Gastric ulceration: critical events at the neutrophil–endothelium interface

Abstract

Neutrophil adherence to the vascular endothelium and the subsequent release of oxygen-derived free radicals and proteolytic enzymes has been implicated as a critical event in the pathogenesis of various forms of gastrointestinal ulceration. This paper reviews the evidence that events at the neutrophil-endothelium interface are important in the pathogenesis of gastric ulceration induced by nonsteroidal anti-inflammatory drugs (NSAIDs). Endothelial injury occurs within minutes of NSAID administration and appears to be attributable to neutrophil adherence and activation.

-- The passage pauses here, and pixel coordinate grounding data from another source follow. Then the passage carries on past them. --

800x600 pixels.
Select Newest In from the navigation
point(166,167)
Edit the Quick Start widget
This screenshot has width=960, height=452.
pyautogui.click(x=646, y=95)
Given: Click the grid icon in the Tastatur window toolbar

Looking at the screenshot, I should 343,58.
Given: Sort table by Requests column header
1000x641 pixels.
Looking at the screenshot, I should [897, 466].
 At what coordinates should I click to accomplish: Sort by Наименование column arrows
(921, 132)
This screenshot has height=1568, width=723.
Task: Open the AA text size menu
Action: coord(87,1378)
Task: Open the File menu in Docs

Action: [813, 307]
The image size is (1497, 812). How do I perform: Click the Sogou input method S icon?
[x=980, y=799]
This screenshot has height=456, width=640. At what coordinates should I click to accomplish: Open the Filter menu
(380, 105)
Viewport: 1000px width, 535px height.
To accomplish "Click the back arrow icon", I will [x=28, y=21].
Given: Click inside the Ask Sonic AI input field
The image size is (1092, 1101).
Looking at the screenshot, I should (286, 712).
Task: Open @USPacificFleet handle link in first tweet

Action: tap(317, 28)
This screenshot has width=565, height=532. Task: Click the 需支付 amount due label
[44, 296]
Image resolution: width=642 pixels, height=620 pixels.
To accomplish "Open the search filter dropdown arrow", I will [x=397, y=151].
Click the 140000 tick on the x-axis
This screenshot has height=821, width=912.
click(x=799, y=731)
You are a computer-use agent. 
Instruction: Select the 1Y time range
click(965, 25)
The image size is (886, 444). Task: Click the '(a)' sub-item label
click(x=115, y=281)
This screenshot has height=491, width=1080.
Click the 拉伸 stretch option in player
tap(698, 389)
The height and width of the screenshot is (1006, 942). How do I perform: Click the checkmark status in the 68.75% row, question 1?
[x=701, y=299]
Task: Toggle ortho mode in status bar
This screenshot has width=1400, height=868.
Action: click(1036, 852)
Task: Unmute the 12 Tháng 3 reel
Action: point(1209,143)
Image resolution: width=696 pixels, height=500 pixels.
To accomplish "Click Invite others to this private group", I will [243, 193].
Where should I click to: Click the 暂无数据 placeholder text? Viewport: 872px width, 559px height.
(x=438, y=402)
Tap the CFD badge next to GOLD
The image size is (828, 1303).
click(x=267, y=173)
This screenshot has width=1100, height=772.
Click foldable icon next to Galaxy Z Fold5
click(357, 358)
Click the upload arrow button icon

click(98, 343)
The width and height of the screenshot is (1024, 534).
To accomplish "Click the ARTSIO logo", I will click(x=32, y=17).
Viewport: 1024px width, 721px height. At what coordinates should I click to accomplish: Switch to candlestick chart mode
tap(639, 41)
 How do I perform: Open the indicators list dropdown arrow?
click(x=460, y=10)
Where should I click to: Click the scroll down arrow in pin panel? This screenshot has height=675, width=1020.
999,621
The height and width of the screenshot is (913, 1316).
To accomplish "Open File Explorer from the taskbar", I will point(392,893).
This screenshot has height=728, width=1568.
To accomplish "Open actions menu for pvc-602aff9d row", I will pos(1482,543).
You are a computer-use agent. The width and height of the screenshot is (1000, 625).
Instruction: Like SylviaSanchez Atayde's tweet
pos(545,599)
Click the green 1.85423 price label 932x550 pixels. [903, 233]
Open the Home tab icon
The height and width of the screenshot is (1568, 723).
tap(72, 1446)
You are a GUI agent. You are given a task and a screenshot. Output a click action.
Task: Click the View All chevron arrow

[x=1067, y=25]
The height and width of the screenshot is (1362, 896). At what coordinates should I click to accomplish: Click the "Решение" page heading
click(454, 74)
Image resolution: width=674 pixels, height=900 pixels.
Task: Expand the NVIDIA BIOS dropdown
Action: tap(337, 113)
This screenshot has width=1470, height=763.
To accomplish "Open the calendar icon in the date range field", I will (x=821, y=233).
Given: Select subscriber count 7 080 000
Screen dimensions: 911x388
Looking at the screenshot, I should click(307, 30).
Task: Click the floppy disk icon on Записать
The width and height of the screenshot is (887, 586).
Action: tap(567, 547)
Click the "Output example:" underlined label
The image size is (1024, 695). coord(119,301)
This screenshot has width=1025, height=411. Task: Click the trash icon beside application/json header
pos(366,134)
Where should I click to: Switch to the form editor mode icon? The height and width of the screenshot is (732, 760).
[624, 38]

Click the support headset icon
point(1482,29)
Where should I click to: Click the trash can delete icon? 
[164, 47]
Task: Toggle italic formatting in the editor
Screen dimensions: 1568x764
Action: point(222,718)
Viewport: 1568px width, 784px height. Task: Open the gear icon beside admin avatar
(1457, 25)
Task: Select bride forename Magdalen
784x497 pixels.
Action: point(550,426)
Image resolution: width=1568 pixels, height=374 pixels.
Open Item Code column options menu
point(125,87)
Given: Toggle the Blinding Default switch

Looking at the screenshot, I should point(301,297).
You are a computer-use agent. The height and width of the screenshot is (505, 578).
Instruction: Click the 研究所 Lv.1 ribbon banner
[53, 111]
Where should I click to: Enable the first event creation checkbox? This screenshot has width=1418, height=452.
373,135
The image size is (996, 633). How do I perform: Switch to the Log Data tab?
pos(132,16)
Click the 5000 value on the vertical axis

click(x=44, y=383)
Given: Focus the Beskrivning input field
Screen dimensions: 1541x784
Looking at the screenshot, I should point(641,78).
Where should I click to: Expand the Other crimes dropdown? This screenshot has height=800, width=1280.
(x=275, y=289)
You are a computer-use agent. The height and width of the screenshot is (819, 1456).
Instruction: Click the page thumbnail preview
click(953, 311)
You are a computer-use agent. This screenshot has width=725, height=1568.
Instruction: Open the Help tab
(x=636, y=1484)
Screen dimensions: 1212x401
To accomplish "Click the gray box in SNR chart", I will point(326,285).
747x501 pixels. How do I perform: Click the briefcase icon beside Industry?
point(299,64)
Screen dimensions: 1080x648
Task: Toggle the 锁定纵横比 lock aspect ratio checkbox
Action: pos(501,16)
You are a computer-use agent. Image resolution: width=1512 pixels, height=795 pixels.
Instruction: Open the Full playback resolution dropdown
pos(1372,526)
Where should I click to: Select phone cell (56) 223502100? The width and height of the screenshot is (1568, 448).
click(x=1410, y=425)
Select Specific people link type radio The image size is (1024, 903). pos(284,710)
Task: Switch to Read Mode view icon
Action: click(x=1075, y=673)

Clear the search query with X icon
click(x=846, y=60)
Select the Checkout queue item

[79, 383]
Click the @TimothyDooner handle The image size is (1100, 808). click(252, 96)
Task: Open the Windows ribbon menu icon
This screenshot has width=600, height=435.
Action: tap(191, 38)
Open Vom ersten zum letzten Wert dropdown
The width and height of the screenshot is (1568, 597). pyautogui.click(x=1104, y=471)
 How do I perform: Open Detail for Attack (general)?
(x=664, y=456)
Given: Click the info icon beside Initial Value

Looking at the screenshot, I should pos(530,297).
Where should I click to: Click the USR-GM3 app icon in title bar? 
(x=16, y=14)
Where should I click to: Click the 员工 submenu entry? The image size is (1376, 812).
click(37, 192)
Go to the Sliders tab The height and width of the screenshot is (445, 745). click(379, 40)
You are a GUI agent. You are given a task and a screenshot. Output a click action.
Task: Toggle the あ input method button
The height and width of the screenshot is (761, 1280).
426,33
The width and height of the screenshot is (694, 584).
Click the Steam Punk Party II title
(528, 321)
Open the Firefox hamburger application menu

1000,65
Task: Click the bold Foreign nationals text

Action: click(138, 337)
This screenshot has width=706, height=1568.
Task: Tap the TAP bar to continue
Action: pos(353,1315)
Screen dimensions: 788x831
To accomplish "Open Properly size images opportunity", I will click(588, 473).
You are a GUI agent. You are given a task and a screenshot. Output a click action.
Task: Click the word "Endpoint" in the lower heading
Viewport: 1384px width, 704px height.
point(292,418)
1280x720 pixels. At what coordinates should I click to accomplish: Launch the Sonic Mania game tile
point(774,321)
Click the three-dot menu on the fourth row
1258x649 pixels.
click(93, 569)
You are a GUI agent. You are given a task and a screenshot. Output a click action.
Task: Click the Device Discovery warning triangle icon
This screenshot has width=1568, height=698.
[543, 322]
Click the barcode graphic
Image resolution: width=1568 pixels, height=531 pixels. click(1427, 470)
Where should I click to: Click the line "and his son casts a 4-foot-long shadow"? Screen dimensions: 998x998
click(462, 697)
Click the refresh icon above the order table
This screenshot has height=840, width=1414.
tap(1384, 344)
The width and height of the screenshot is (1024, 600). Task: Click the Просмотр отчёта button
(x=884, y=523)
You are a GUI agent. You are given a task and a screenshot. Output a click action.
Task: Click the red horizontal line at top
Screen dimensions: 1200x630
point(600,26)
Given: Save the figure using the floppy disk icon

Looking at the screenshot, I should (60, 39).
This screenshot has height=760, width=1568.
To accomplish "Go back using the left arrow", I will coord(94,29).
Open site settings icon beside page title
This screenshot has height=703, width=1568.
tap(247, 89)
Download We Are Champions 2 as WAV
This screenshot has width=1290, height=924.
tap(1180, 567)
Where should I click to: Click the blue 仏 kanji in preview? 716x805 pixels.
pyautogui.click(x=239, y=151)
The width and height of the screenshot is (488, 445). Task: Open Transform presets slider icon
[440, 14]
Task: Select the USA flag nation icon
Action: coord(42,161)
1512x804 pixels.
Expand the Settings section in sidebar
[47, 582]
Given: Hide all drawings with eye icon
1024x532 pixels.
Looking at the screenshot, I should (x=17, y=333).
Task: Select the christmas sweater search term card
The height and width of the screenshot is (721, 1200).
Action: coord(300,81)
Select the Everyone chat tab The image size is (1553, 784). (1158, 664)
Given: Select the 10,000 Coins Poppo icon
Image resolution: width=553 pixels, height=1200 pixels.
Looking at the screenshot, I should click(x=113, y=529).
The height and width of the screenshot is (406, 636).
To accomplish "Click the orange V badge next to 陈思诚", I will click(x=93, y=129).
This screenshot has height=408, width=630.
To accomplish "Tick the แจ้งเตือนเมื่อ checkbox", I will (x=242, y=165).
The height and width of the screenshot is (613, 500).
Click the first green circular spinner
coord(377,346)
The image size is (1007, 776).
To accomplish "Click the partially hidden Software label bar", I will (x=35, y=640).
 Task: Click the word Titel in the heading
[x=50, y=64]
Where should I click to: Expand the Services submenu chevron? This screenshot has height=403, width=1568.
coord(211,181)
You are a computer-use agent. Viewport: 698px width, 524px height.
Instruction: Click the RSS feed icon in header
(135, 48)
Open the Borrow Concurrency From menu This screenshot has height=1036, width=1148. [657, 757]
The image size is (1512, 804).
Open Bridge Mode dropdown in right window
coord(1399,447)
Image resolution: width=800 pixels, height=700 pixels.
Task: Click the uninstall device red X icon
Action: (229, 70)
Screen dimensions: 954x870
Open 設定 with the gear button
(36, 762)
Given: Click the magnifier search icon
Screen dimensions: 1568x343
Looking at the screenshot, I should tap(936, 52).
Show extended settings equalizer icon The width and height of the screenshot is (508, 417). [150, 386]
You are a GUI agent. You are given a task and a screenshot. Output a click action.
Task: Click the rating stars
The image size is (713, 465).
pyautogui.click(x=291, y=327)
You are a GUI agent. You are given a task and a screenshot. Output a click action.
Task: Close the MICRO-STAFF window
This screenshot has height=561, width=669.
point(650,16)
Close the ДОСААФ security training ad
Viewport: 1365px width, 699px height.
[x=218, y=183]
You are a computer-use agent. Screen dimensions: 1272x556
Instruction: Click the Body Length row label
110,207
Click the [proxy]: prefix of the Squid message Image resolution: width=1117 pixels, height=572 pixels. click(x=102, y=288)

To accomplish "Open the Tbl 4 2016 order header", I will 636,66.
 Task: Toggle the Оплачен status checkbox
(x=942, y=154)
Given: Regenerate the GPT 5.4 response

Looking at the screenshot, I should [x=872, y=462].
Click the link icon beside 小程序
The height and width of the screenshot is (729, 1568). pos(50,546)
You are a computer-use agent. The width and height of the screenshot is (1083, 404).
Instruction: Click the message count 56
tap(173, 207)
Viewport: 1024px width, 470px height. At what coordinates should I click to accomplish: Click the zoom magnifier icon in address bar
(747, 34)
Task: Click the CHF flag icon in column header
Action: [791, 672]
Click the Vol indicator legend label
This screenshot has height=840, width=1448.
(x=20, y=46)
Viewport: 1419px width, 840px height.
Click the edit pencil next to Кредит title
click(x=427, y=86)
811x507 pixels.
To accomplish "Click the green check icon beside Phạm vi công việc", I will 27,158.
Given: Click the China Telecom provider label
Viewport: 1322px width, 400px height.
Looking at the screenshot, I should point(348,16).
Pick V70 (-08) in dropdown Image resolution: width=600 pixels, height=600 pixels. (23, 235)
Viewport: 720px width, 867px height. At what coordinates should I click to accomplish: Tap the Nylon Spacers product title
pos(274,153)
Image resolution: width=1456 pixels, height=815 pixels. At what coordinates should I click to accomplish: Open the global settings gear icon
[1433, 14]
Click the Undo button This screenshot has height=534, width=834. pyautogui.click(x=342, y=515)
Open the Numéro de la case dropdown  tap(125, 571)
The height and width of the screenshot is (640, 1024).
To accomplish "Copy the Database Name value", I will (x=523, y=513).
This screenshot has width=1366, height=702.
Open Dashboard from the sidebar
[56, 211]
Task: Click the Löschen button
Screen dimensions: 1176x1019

Neutrophil adherence in response to NSAIDs may occur as a consequence of inhibition of endothelial prostaglandin synthesis, but it appears to involve a lipoxygenase product, such as leukotriene B₄. Prevention of neutrophil adherence to the vascular endothelium results in near-complete prevention of experimental NSAID gastropathy. Depletion of circulating neutrophils also results in reduced susceptibility to NSAID-induced mucosal injury. As prostaglandins are potent inhibitors of neutrophil adherence and activation, it is possible that the neutrophil–endothelium interface represents one of the most important targets of action of these compounds in terms of their ability to prevent or reduce the severity of NSAID-induced ulceration.Key words: ulcer, mucosal blood flow, prostaglandin, neutrophil, leukotriene.